EnLink Unitholders Greenlight ONEOK's Complete Acquisition of Public Units

EnLink Unitholders Approve ONEOK's Acquisition of Remaining Public Units



In a significant move for the energy sector, ONEOK, Inc. (NYSE: OKE) has announced that EnLink Midstream, LLC (NYSE: ENLC) unitholders have overwhelmingly approved its acquisition of the remaining publicly held common units. The decision came during the EnLink Special Meeting of Unitholders, where nearly 99.8% of the units voted in favor, translating to approximately 379.1 million units backing the acquisition. This resolution represents a decisive endorsement from 82.9% of the total outstanding units.

Scheduled to finalize by January 31, 2025, the acquisition will lead to the cessation of trading of EnLink common units on the New York Stock Exchange as of the same date. Once the transaction is completed, each common unit not owned by ONEOK will transition into 0.1412 shares of ONEOK common stock.
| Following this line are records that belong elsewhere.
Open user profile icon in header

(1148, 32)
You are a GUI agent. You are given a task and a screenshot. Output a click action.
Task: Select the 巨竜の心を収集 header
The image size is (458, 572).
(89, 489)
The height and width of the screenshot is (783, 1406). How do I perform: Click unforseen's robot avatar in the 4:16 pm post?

This strategic acquisition is set to elevate ONEOK's operational structure and overall market presence.

The acquisition process began several months ago, with ONEOK and EnLink announcing their collaborative intention to consolidate EnLink's assets, further enhancing their operational efficiency in the midstream sector. This merger is expected to yield cost savings, synergies, and growth opportunities that align with ONEOK's overarching development goals.

Financial Implications



ONEOK, renowned as a leading pipeline and energy service provider, operates over 50,000 miles of pipelines across North America. It specializes in the transportation and storage of natural gas, natural gas liquids (NGLs), refined products, and crude oil. The acquisition of EnLink’s assets, which operate at the forefront of energy production basins, promises to foster greater energy security and refined service delivery to meet both domestic and international energy demands.

The transaction is expected to not only enhance ONEOK's service portfolio but also pave the way for new growth trajectories in several key markets. With a multitude of challenges facing the energy sector, including fluctuating commodity prices and regulatory pressures, the merger positions ONEOK to tackle these hurdles with a strengthened operational framework.
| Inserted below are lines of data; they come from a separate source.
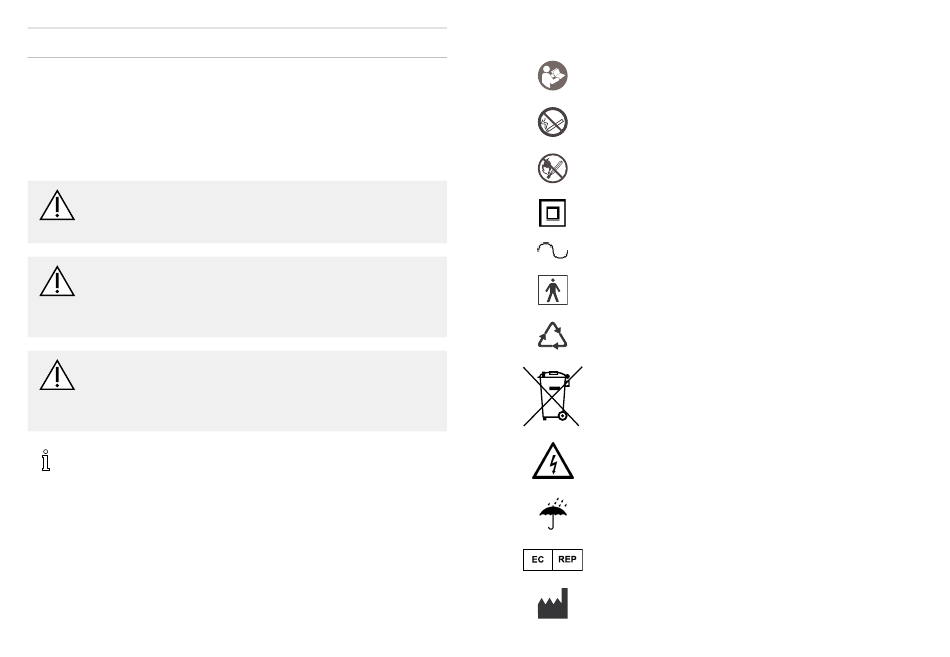Select the manufacturer factory icon

(553, 604)
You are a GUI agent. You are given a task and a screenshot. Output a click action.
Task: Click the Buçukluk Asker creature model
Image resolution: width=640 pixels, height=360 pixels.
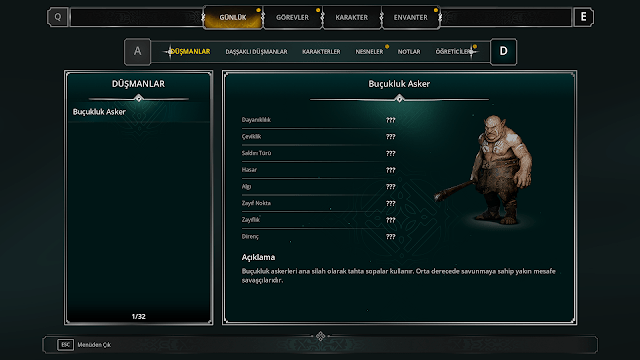(490, 169)
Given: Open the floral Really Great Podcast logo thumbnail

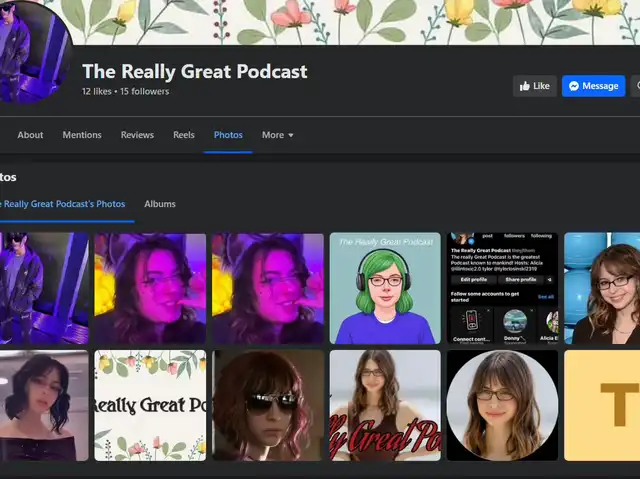Looking at the screenshot, I should click(150, 405).
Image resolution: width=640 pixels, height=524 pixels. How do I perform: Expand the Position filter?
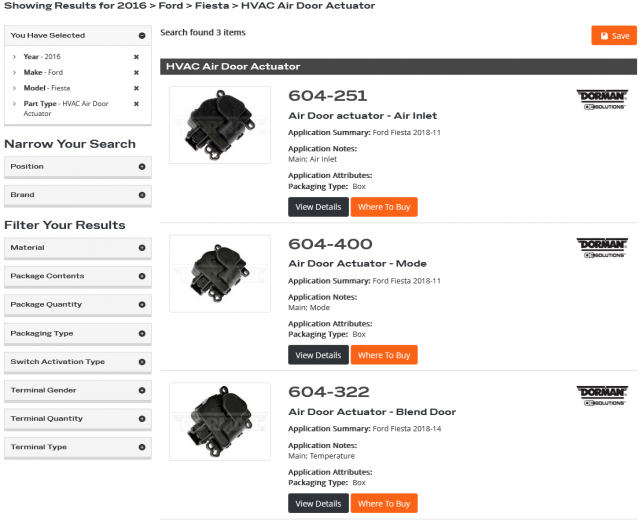coord(142,166)
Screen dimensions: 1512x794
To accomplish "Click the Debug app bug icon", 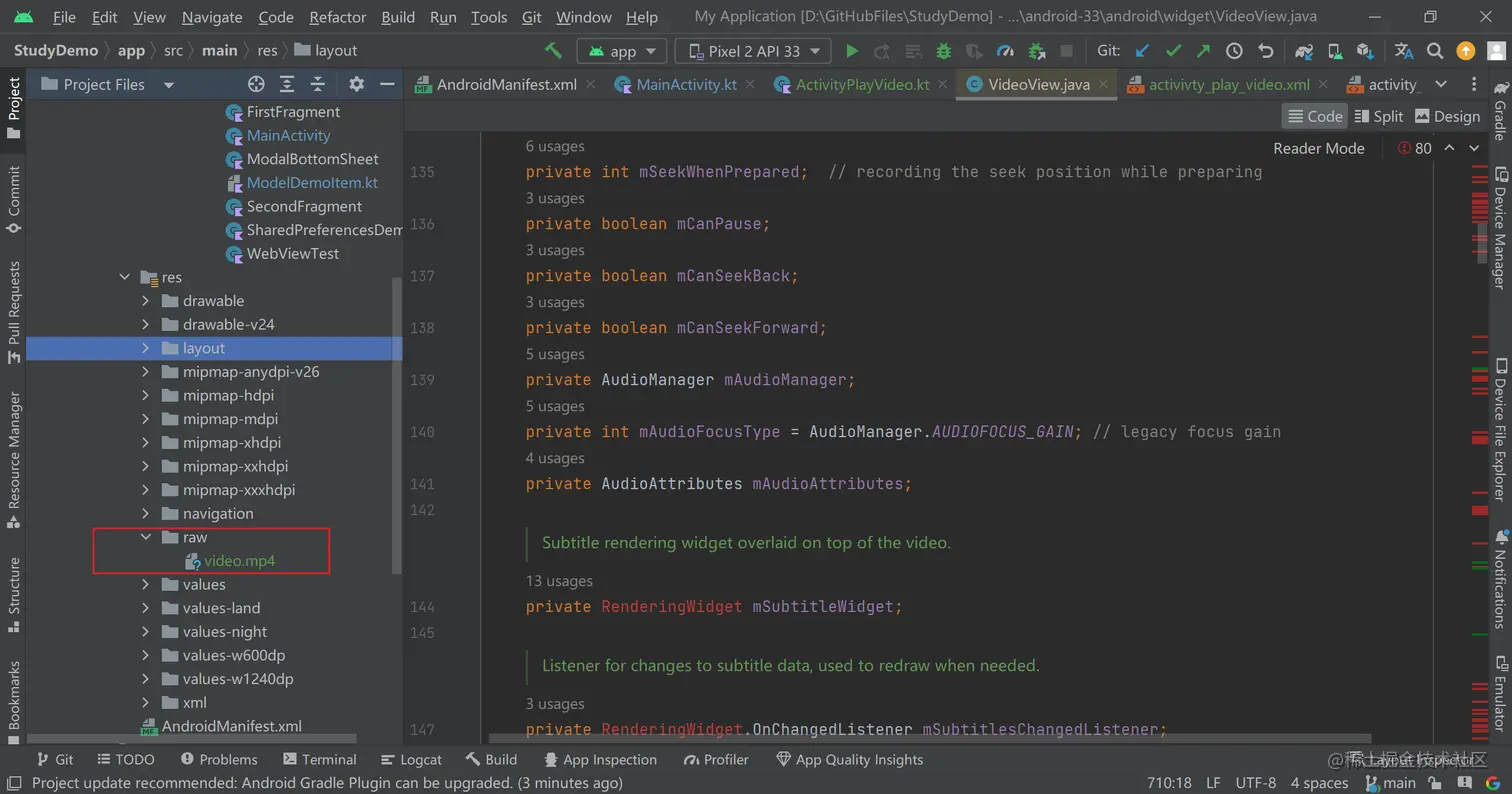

Forward-Looking Statements



It is crucial to note that this announcement contains forward-looking statements, per the definitions set forth in the Securities Act of 1933 and the Securities Exchange Act of 1934. The statements encompass expectations regarding the merger, the anticipated benefits post-acquisition, and the overall business integration strategy. However, a range of risks and uncertainties could influence the realization of these expectations, including potential integration challenges and market conditions.
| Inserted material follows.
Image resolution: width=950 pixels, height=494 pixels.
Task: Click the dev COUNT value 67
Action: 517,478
Stakeholders and investors are advised to remain cautious and to reference detailed filings by both ONEOK and EnLink available via the U.S. Securities and Exchange Commission (SEC) to stay informed of developments.

Conclusion



The unitholder approval of this acquisition signifies a critical milestone for both ONEOK and EnLink as they seek to reshape their operational capacities amid a continuously evolving energy landscape. As the industry anticipates the closing of this deal, the merger reflects a broader trend of consolidation aimed at enhancing efficiency and competitiveness in the energy sector.

For further information on ONEOK and its acquisition journey, interested parties can visit their official website or follow recent updates announced via their investor relations channels.